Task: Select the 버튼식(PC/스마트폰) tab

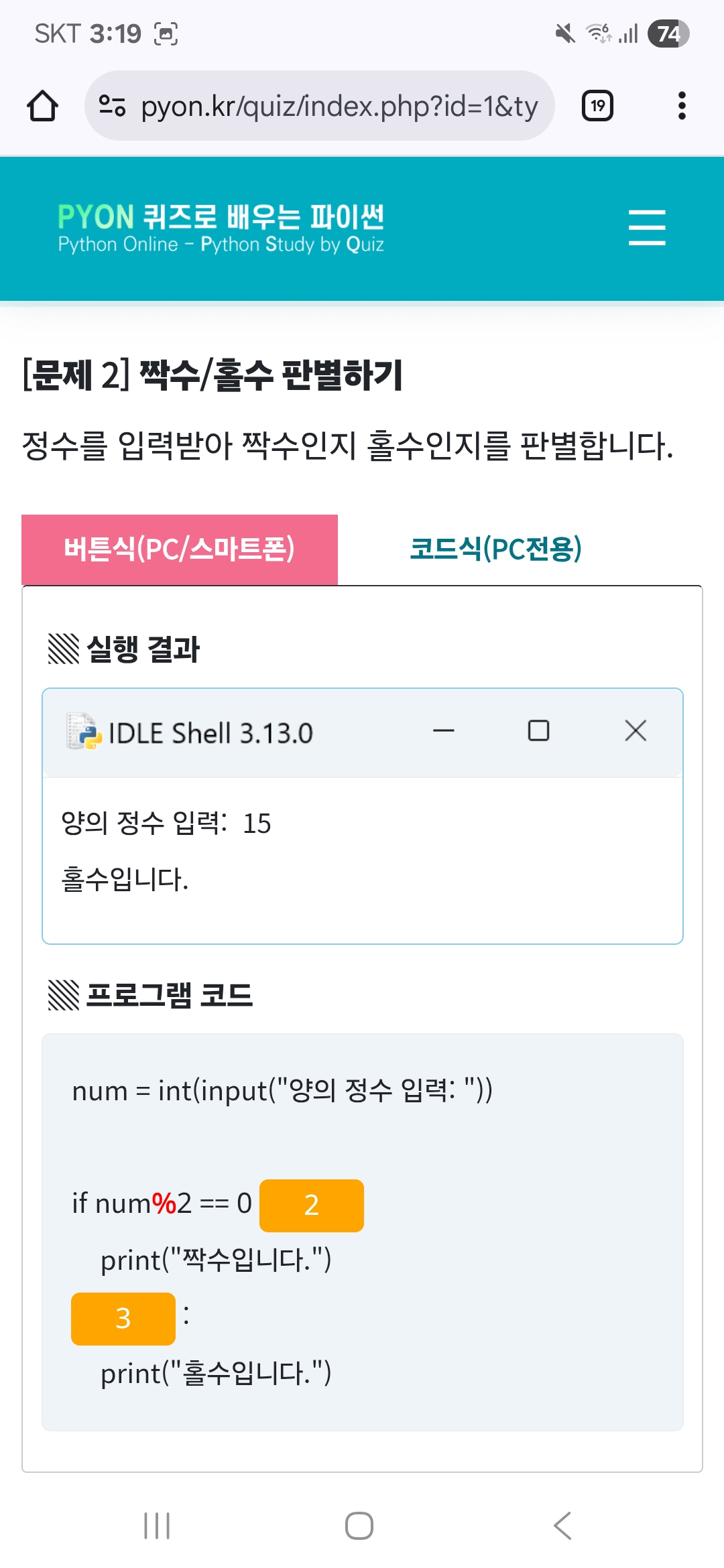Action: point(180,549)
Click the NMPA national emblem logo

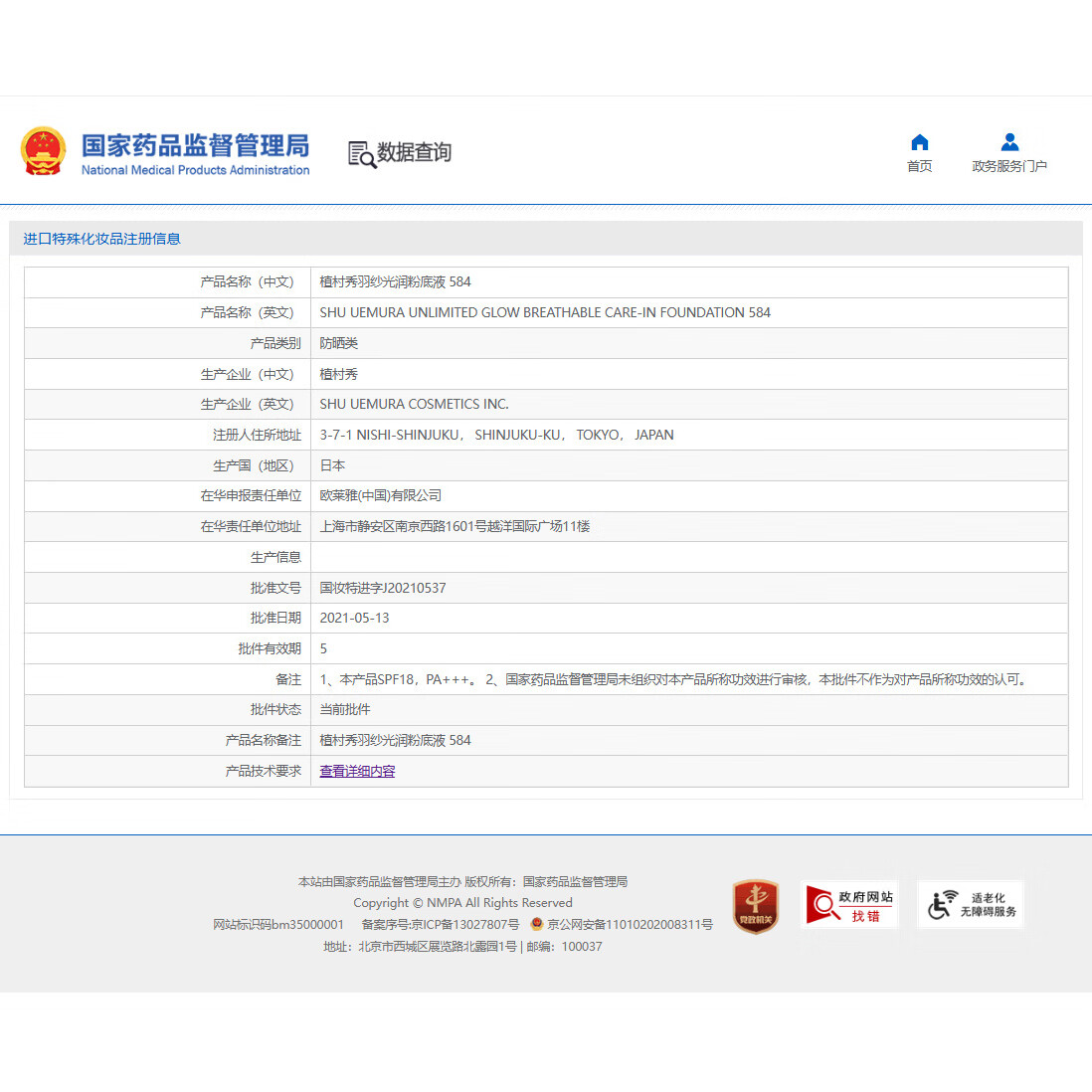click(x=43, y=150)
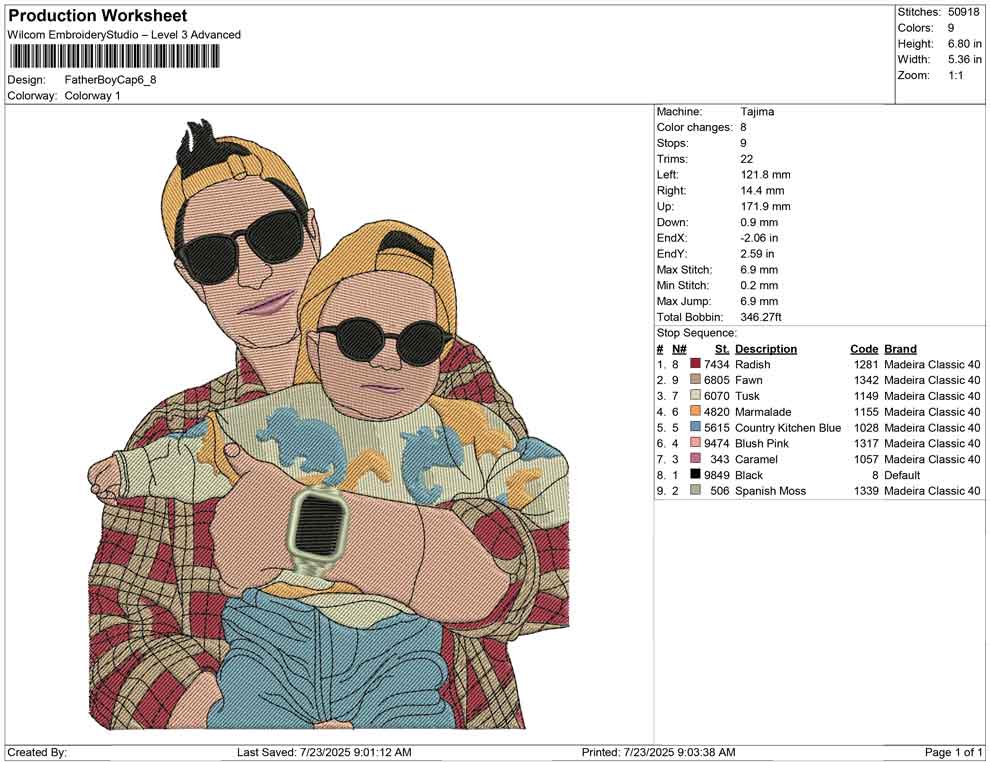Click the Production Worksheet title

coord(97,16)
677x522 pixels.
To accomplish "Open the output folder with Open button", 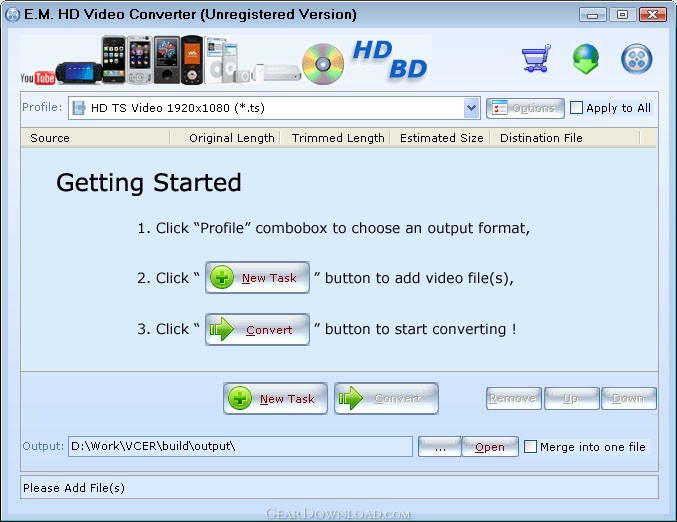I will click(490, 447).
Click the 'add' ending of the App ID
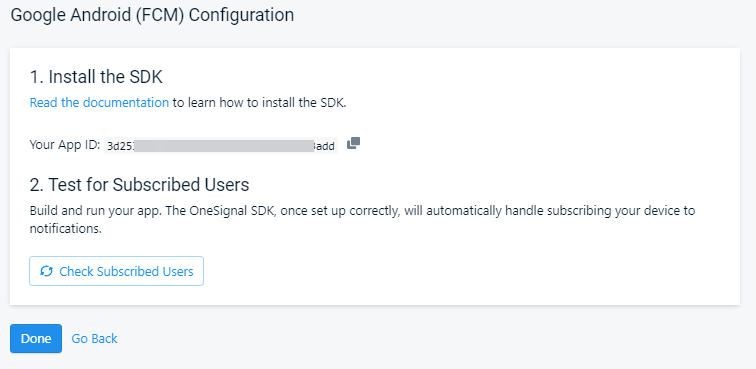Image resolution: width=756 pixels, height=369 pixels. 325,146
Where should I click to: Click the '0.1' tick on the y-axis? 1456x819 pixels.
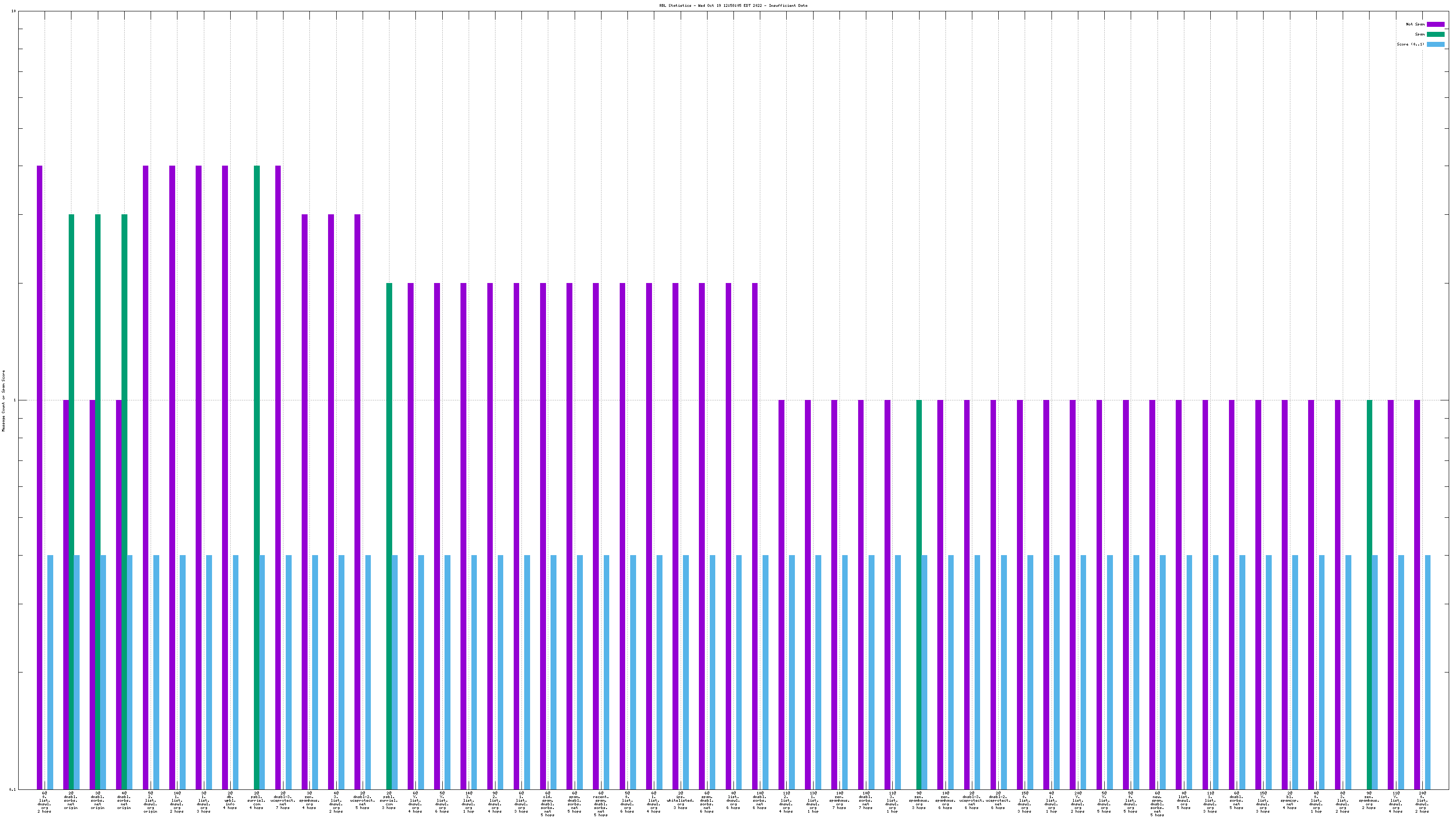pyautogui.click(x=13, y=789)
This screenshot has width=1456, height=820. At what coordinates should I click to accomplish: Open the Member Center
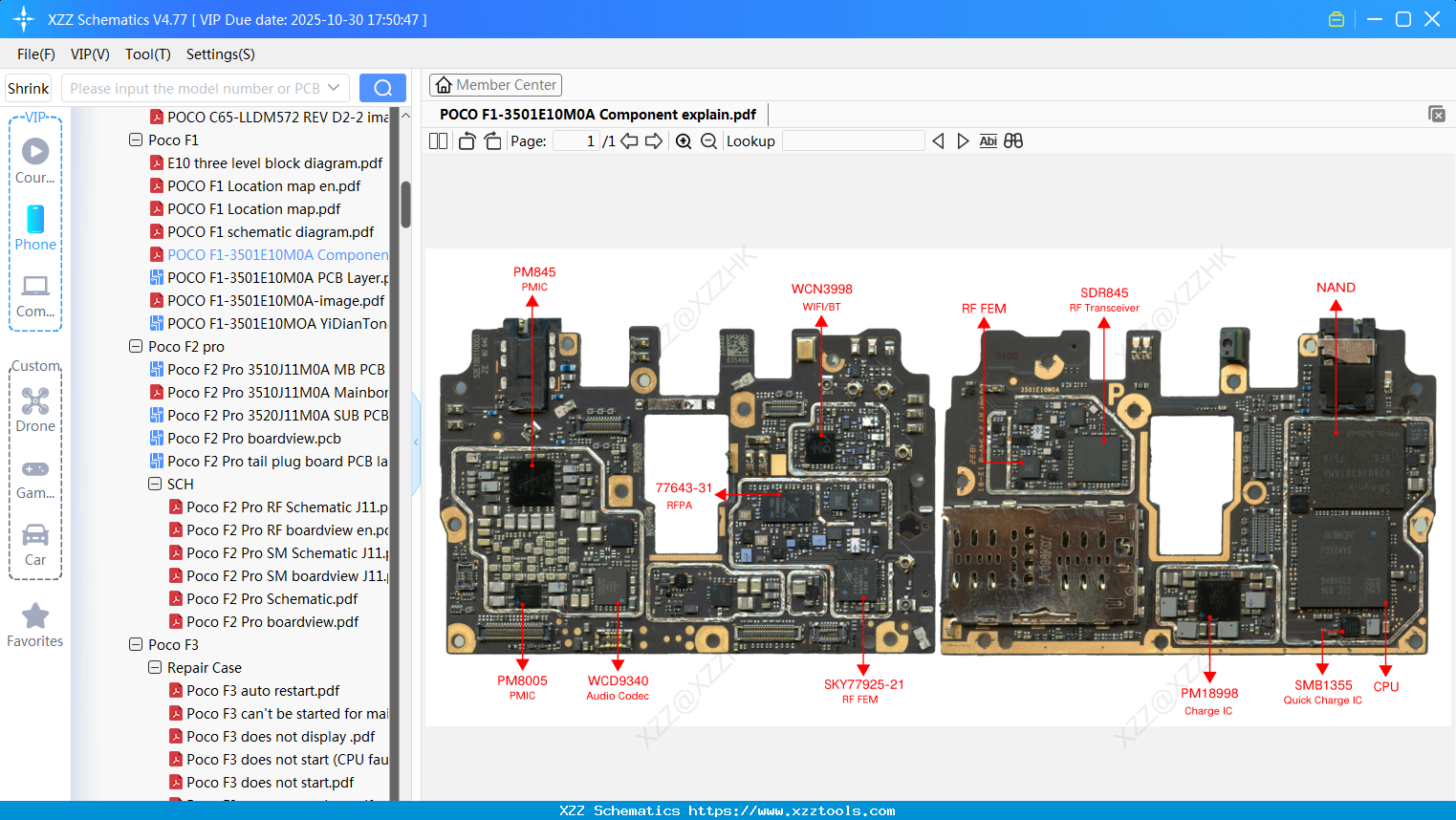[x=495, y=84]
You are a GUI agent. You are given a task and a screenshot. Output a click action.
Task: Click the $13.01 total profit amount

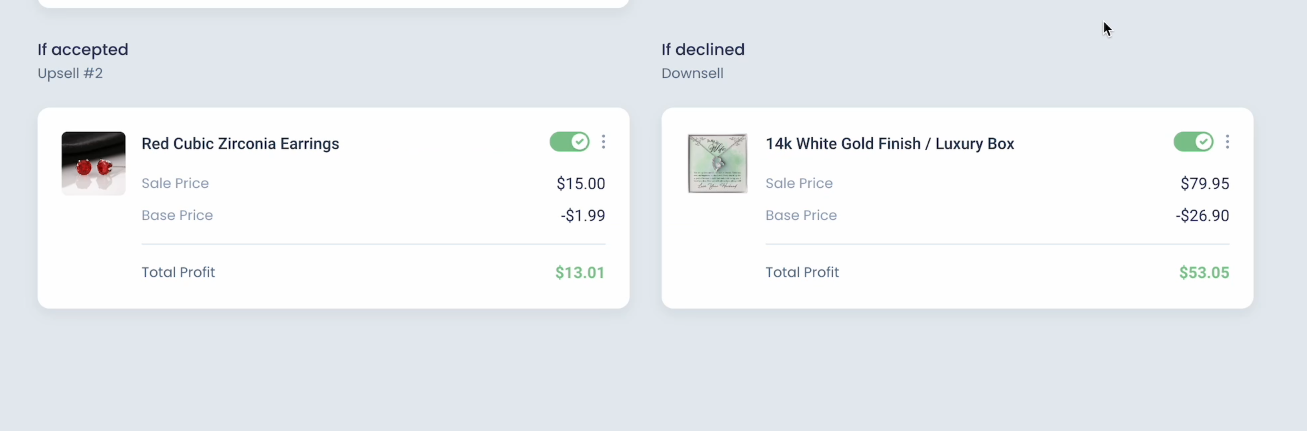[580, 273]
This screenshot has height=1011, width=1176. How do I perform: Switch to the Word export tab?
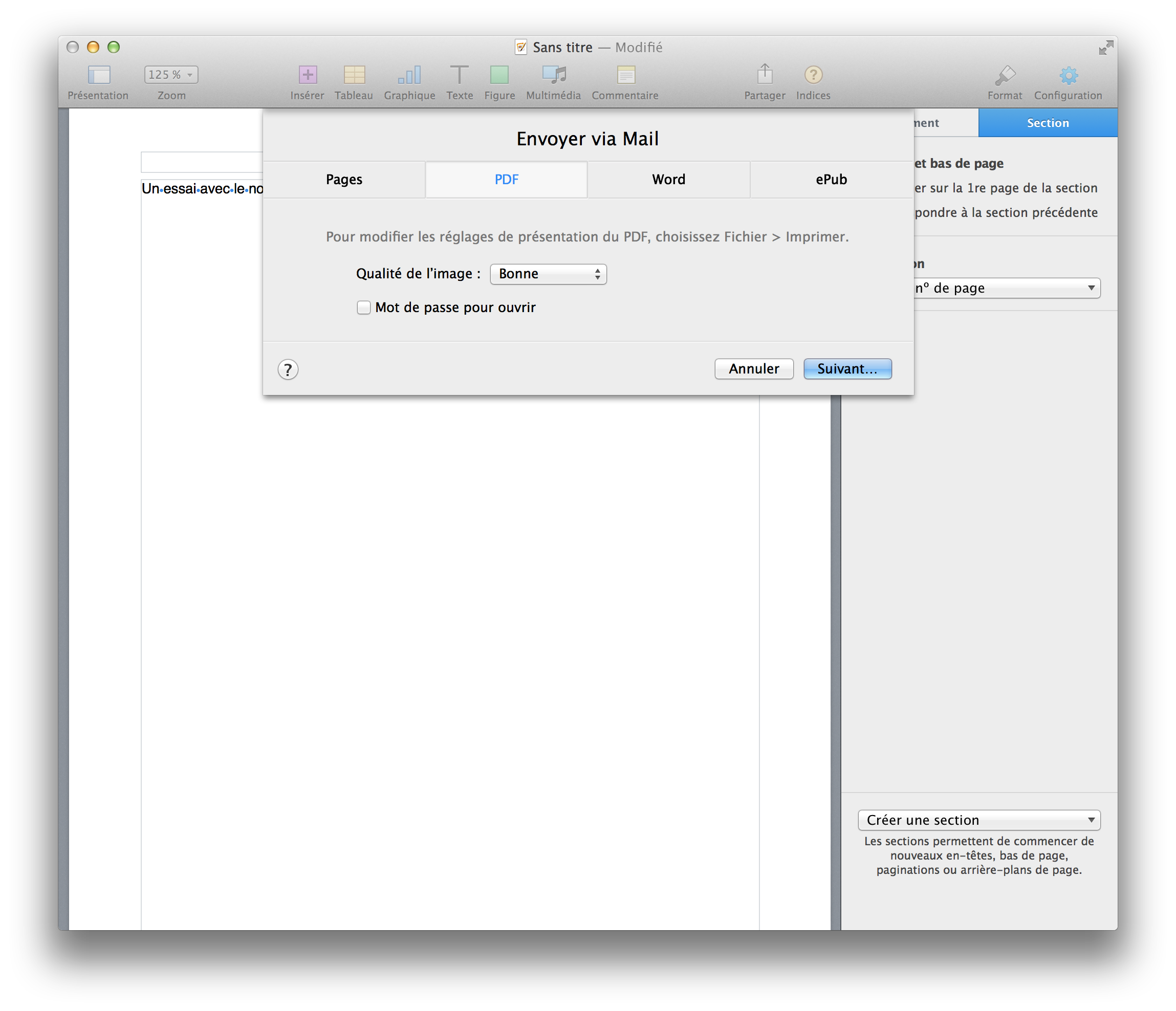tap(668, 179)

****

• Task details:
Rewrite the items starting at the line that contains "This screenshot has width=1456, height=820." and running through the last of the items, replacing "screenshot" with "screen capture" and keeping everything else unchanged. Leave the pictures out of your answer.

• Finished answer:
This screen capture has width=1456, height=820. At what coordinates should I click to accomplish: Open the Member Center
[x=495, y=84]
You are a GUI agent. You are given a task and a screen capture. Output a click action.
Task: Click the $13.01 total profit amount

[580, 273]
This screen capture has height=1011, width=1176. How do I perform: Switch to the Word export tab?
tap(668, 179)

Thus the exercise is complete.